**The task**
Produce an exact copy of the lines from the line containing "Viewport: 894px width, 832px height." through the last line of the listing below, both ends included, and nothing else.

........

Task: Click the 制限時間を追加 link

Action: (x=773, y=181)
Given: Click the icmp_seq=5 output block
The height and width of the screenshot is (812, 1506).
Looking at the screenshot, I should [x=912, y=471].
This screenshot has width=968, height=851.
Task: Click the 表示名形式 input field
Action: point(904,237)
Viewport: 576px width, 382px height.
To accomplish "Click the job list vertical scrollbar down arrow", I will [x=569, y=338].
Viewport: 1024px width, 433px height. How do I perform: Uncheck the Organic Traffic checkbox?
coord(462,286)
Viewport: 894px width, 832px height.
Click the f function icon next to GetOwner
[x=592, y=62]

........

**Result of the task**
Viewport: 894px width, 832px height.
Click the f function icon next to GetOwner
[x=592, y=62]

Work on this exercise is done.